Sergeant Rhodes did not tell Henry that he had the right to refuse the blood draw, and he did not hear any other officer tell Henry that he had a right to refuse the blood draw. He also said that neither he nor any other officer advised Henry that his refusal to submit to the test would result in the suspension of his driver's license. Sergeant Rhodes said that his police department regularly used an Implied Consent Form, which is read to the suspect and gives the suspect the opportunity "to decline or affirm with a blood draw or a breathalyzer test." He stated that the Implied Consent Form was not used in Henry's case because of a "miscommunication." Sergeant Rhodes said he believed Officer Rhodes had read and completed the form with Henry while Officer Rhodes believed that Sergeant Rhodes had read and completed the form with Henry, but neither officer actually did so. Sergeant Rhodes also stated that neither he nor the other officers obtained a search warrant to take Henry's blood. When asked when a search warrant is required in this situation, Sergeant Rhodes replied,

Mr. Henry would be read the implied consent [form]. If Mr. Henry had consented to the—consented to the blood draw, his blood would have been drawn.
If he had declined [the blood draw,] I would have drawn an affidavit ... and a warrant for his blood and ... continued to a judge ... to ask for that to be signed.

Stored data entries
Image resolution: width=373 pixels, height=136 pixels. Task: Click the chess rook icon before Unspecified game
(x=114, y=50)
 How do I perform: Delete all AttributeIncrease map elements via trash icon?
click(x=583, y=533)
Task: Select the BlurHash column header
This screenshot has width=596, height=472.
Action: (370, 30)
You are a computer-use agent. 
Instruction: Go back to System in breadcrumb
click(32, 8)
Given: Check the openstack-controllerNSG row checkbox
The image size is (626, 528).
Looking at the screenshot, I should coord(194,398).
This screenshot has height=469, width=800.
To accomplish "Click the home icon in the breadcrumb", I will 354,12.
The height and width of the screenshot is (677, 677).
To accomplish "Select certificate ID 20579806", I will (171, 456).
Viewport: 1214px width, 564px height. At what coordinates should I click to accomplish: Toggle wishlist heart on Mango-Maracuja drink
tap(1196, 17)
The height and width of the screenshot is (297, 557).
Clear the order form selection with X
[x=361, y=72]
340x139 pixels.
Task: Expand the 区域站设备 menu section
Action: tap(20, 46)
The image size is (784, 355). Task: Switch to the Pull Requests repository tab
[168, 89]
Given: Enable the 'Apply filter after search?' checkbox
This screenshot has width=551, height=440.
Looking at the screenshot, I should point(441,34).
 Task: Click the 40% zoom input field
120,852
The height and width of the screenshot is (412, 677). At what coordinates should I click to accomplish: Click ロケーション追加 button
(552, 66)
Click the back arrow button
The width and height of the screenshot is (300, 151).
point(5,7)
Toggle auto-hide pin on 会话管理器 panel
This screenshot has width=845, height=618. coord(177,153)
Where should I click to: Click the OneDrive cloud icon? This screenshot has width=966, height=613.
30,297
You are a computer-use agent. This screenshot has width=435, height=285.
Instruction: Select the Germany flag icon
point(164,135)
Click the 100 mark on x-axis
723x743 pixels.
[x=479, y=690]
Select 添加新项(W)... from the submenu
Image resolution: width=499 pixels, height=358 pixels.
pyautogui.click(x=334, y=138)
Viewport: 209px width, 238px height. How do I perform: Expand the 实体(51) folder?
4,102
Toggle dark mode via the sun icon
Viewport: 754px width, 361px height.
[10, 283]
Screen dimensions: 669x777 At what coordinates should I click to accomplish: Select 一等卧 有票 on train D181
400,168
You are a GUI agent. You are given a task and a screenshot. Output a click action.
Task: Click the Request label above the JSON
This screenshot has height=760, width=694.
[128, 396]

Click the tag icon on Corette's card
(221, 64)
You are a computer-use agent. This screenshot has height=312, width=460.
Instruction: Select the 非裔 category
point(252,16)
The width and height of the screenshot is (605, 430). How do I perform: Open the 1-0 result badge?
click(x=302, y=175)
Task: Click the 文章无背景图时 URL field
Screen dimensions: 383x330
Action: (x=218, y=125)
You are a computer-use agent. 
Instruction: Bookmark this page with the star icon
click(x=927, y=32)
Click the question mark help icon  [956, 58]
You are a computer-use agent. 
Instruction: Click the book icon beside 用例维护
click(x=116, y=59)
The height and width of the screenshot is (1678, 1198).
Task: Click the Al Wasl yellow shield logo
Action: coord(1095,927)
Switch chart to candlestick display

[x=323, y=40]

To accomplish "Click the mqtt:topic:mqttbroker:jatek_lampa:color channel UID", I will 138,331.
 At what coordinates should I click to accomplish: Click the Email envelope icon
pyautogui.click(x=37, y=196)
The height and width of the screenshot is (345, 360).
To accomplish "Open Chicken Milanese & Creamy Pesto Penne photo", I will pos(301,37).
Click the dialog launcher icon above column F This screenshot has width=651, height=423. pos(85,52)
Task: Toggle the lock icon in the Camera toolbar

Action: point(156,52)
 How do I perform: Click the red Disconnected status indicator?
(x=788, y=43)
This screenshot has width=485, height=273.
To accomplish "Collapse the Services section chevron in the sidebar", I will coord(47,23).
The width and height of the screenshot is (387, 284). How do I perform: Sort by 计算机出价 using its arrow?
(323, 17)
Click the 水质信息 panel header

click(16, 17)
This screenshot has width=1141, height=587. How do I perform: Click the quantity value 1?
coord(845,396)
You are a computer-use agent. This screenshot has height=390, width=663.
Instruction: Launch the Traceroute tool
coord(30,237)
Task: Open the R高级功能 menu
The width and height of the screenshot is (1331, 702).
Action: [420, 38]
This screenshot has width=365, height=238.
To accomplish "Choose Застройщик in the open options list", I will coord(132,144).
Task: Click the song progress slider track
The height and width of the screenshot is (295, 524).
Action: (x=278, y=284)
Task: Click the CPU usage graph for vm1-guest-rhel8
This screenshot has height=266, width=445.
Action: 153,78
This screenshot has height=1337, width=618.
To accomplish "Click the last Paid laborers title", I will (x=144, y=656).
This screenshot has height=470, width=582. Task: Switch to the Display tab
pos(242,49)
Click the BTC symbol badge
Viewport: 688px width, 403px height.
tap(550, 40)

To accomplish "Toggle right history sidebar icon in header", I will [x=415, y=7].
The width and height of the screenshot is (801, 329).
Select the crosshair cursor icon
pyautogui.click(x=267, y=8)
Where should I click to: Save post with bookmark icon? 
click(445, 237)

* SET OF TASKS
A) In the passage, did Sergeant Rhodes or the other officers get a search warrant to take Henry's blood?
B) Duplicate the passage word for word, from "Mr. Henry would" up to and including "to be signed.".
The items have nothing to do with this.

* ANSWERS TO THIS EXERCISE
A) No, neither Sergeant Rhodes nor the other officers obtained a search warrant to take Henry's blood.

B)
Mr. Henry would be read the implied consent [form]. If Mr. Henry had consented to the—consented to the blood draw, his blood would have been drawn.
If he had declined [the blood draw,] I would have drawn an affidavit ... and a warrant for his blood and ... continued to a judge ... to ask for that to be signed.